Another topic that received a lot of attention at the AAP meeting was H1N1. Doctors around the country are being inundated with H1N1 cases—they have lines out the door and are turning doctors’ lounges into hospital wards just to manage the number of H1N1 cases coming in. The H1N1 vaccine has become available, but with spotty distribution and uneven supply. We were fortunate to have Dr. Howard Koh, the assistant secretary for Health, as one of the keynote speakers of our annual meeting. He assured us that the vaccine supply is being ramped up and will be available in an increasingly steady stream over the coming weeks and months. Read more about the resources the AAP has available regarding H1N1.

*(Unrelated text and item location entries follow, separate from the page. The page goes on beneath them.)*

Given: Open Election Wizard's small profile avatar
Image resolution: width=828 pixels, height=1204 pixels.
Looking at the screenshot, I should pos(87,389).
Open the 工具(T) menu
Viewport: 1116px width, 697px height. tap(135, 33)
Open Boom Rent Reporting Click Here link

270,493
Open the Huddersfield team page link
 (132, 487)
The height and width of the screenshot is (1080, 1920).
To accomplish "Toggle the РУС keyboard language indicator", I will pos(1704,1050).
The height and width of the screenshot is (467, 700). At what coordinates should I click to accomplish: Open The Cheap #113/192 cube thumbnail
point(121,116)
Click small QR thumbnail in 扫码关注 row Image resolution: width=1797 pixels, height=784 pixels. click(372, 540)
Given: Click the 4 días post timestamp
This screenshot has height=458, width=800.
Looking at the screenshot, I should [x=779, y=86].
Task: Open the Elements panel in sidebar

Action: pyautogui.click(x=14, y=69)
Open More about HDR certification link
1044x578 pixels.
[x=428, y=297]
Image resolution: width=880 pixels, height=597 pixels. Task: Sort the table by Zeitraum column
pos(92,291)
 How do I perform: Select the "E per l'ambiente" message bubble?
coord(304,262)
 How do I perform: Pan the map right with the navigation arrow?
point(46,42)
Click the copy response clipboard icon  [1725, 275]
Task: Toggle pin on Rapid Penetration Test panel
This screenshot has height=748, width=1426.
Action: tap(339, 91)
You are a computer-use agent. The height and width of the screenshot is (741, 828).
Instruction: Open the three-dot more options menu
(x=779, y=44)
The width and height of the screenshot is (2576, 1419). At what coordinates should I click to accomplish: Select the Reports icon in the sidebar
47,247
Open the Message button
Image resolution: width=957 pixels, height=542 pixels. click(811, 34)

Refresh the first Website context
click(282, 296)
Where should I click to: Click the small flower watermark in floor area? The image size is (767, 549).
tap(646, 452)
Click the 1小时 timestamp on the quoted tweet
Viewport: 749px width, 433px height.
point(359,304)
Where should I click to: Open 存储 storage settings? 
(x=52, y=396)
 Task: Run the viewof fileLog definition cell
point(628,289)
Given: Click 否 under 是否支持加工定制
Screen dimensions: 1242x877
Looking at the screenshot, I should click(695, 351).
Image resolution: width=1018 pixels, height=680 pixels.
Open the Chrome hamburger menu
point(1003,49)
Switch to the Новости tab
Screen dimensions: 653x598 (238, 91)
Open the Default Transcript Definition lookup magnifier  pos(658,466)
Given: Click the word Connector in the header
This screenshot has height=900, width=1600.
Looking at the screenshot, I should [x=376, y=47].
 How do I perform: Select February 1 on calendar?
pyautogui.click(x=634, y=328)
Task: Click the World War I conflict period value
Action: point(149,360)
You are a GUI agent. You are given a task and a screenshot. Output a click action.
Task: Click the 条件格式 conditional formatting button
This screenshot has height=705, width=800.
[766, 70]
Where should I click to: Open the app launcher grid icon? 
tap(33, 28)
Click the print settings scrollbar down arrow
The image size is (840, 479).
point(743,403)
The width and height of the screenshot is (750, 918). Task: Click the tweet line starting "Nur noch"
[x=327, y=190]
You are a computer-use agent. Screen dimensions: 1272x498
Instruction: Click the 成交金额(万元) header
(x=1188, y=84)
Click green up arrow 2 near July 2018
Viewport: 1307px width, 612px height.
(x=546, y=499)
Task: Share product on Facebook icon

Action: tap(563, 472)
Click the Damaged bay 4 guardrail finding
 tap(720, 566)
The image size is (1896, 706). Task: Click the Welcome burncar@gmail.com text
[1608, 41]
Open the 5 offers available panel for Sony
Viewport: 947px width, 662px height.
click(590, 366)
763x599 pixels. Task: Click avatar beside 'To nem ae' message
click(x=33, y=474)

There were also a number of sessions and activities devoted to Global Health, with nearly 800 attendees of the meeting coming from countries outside of the United States. The AAP is beginning a major new initiative in conjunction with the World Health Organization called Helping Babies Breathe. This program is an expansion of the AAP’s highly successful Neonatal Resuscitation Program, adapted for use in low-resource settings to be used by traditional birth attendants who are present at the high number of births that still occur at home in many developing countries (sometimes as high as 80 percent).
Overall, the AAP’s annual meeting provided a snapshot of the many pressing political and clinical issues of the moment that are impacting children and their families. There is a lot going on all over the country and the AAP is working hard to provide useful, up-to-date information to child health clinicians around the United States.
What issues related to pediatric health care are on your mind?